I think this is true on the general surgery side as well. I read somewhere by the ABS that the average graduating general surgery resident has logged "doing" less then 5 anatomic lobectomies during training. With this limited background training and continued publications/reports of "better outcomes" when lobectomies done by board certified thoracic, I think general surgery will do less and less. It will also be impacted by things like "leap frog". It is going to be a numbers issue for both credentialing and over all practice. Similar to whipples to University surge-onc, numbers of esphagectomy and lobectomies will progressively steer away from general surgery towards thoracic....the older heart guys do the vascular and give the lungs and esophagus to the general surgeons. Of course this is gonna be changing as the grandaddies retire and cant get grads who can...
Spine pays really, really well. I mean, crazy cash.

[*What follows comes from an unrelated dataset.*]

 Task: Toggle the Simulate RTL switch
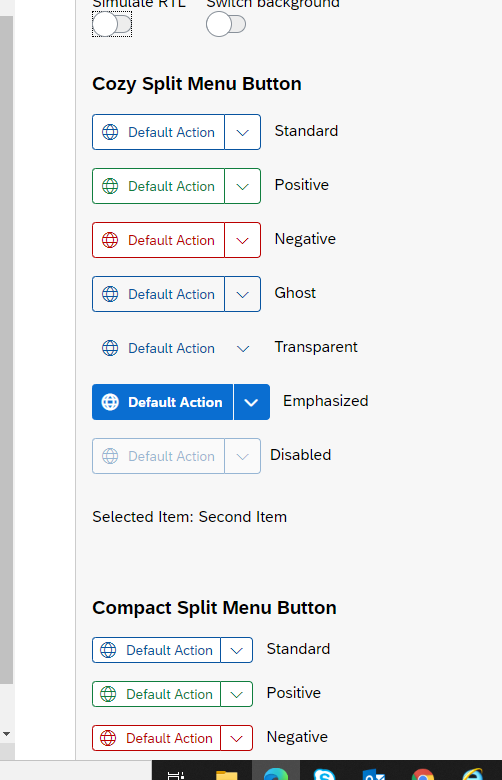tap(112, 24)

Spine procedures are actually about to get crushed with new RVU assignments according to everyone I've talked to. There will be a big shake out with the "Back Surgery Inc." business model as revenues go down and 3rd party payors and Medicare strictly limit indications (see here)
Where did you learn vascular? Did you do it in fellowship or are you confident enough in your skills from general surgery residency to do it?I can tell you that in my case, the ability to do vascular has directly got my resume to the top of the pile in a few jobs. A quick look at ctsnet will show alot of jobs where vascular is favored. I agree with the marketability thing, but right now the best skill to have is vascular. Infact, vascular skills may protect you from the dreaded general thoracic!
Where did you learn vascular? Did you do it in fellowship or are you confident enough in your skills from general surgery residency to do it?
Also, "dreaded" general thoracic? I thought those jobs were competitive!